● Exercise details:
Word for word, restate the listing; omit the pictures.

*** Opening of Provided entries ***

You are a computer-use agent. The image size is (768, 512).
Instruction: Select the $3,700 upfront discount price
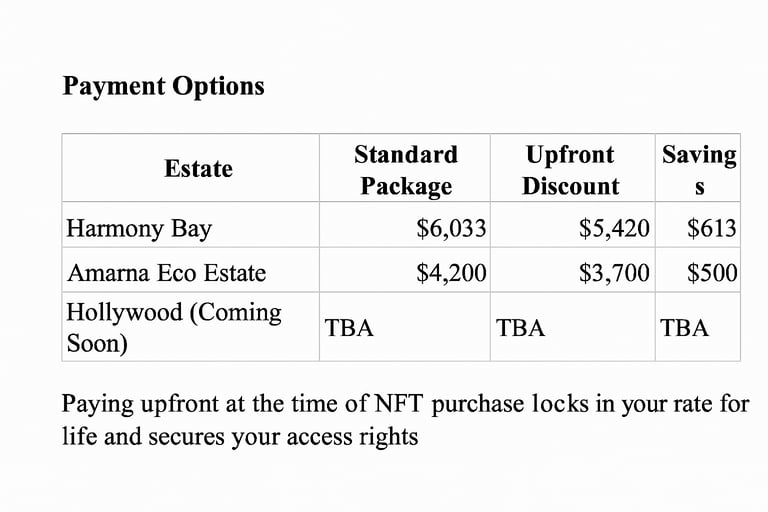pos(614,272)
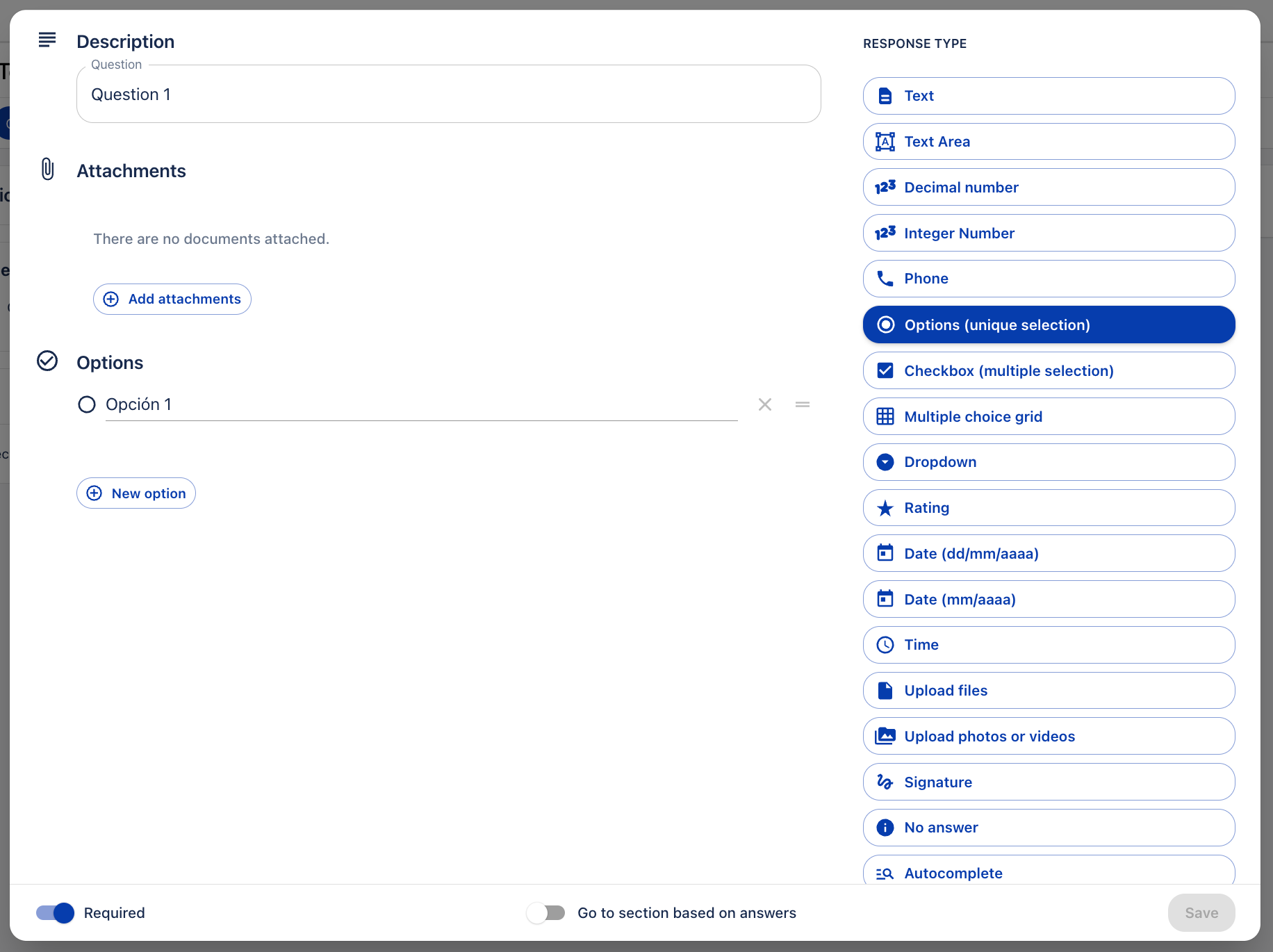This screenshot has width=1273, height=952.
Task: Click the Signature scribble icon
Action: 885,782
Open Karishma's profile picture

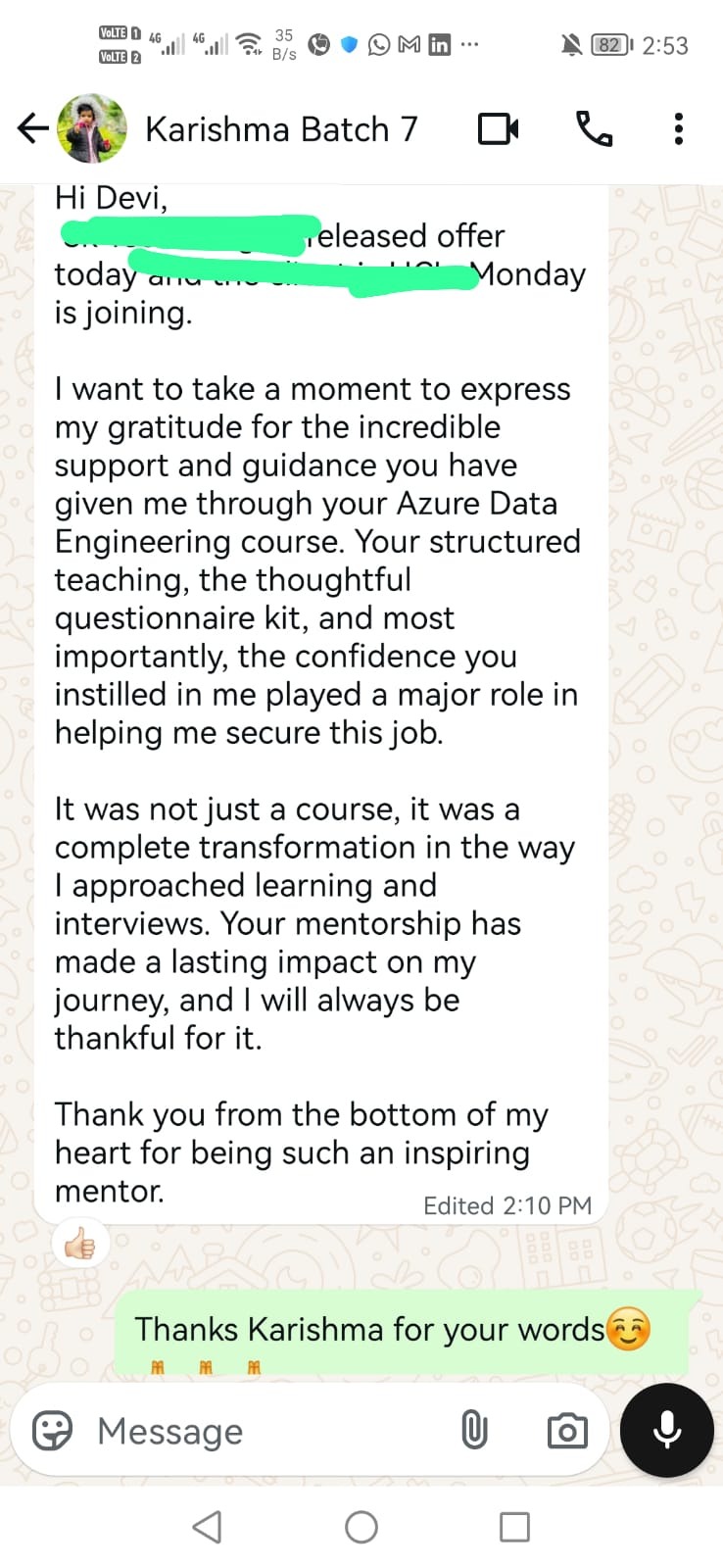tap(92, 128)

*** Close of Provided entries ***

● Answer to the exercise:
You are a computer-use agent. The image size is (768, 512).
Instruction: Select the $3,700 upfront discount price
pos(614,272)
This screenshot has width=1273, height=952.
Task: Click the Signature scribble icon
Action: 885,782
Open Karishma's profile picture

tap(92, 128)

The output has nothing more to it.